5.2. In definitiva, T.M., con i motivi in esame, tenta sostanzialmente di opporre alla valutazione fattuale contenuta nella sentenza impugnata una propria alternativa interpretazione, sebbene sotto la formale rubrica del vizio di violazione di legge, mirando ad ottenerne una rivisitazione (e differente ricostruzione), in contrasto con il granitico orientamento di questa Corte per cui il ricorso per cassazione non rappresenta uno strumento per accedere ad un ulteriore grado di giudizio nel quale far valere la supposta ingiustizia della sentenza impugnata, spettando esclusivamente al giudice di merito il compito di individuare le fonti del proprio convincimento, di controllarne l’attendibilità e la concludenza e di scegliere, tra le complessive risultanze del processo, quelle ritenute maggiormente idonee a dimostrare la veridicità dei fatti ad essi sottesi, dando così liberamente prevalenza all’uno o all’altro dei mezzi di prova acquisiti, salvo i casi tassativamente previsti dalla legge (cfr., ex multis, Cass. n. 27686 del 2018; Cass., Sez. U, n. 7931 del 2013; Cass. n. 14233 del 2015; Cass. n. 26860 del 2014).

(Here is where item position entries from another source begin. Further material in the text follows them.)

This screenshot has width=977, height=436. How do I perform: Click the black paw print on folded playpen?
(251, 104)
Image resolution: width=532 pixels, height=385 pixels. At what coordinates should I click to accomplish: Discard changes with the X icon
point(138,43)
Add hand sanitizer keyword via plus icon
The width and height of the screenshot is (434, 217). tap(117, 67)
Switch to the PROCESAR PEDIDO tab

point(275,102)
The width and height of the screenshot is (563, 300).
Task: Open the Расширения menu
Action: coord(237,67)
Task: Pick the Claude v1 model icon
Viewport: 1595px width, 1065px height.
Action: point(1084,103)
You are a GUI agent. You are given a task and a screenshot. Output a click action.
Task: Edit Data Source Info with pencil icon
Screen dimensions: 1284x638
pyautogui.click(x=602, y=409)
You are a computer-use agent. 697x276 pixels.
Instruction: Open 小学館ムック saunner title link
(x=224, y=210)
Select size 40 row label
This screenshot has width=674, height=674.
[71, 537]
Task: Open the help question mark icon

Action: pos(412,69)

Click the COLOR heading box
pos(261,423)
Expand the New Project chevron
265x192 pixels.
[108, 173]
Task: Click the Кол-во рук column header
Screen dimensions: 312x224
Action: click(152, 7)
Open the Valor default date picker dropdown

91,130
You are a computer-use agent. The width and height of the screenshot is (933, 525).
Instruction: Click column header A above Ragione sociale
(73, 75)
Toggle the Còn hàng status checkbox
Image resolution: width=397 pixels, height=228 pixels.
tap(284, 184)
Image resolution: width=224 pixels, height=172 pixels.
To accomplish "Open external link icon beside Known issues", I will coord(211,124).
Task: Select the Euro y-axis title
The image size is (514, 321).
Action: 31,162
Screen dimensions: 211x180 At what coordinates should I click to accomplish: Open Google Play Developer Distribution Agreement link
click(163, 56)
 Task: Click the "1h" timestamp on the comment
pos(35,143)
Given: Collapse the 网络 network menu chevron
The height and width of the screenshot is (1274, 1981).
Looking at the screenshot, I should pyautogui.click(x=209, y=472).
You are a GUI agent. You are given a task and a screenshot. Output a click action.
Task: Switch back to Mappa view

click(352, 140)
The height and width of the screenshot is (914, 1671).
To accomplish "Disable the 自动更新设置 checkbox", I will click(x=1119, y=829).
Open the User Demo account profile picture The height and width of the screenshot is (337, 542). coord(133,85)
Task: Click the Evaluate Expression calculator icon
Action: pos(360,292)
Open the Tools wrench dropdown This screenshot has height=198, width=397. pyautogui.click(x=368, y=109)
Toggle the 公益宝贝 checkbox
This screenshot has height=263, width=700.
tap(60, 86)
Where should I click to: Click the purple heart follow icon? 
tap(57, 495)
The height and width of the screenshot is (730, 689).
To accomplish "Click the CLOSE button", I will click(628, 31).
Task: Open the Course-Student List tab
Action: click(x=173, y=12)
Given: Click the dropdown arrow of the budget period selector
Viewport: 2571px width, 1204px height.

6. Il ricorso va, dunque, dichiarato inammissibile, senza necessità di pronuncia in ordine alla spese di questo giudizio di legittimità, essendo il Ministero dell’Interno rimasto solo intimato, e dandosi atto, altresì, – in assenza di ogni discrezionalità al riguardo (cfr. Cass. n. 5955 del 2014; Cass., S.U., n. 24245 del 2015; Cass., S.U., n. 15279 del 2017), e giusta quanto recentemente precisato da Cass., SU, n. 23535 del 2019 – ai sensi del D.P.R. 30 maggio 2002, n. 115, art. 13, comma 1-quater, nel testo introdotto dalla L. 24 dicembre 2012, n. 228, art. 1, comma 17, della sussistenza dei presupposti processuali per il versamento, da parte del ricorrente, dell’ulteriore importo a titolo di contributo unificato, pari a quello, ove dovuto, per il ricorso, a norma del comma 1-bis dello stesso art. 13.

PQM

La Corte dichiara inammissibile il ricorso.

Ai sensi del D.P.R. n. 115 del 2002, art. 13, comma 1 quater, inserito dalla L. n. 228 del 2012, art. 1, comma 17, dà atto della sussistenza dei presupposti processuali per il versamento, da parte del ricorrente, dell’ulteriore importo a titolo di contributo unificato pari a quello, ove dovuto, per il ricorso, giusta il comma 1-bis dello stesso art. 13.

Così deciso in Roma, nella Camera di consiglio della Prima sezione civile della Corte Suprema di cassazione, il 22 ottobre 2019.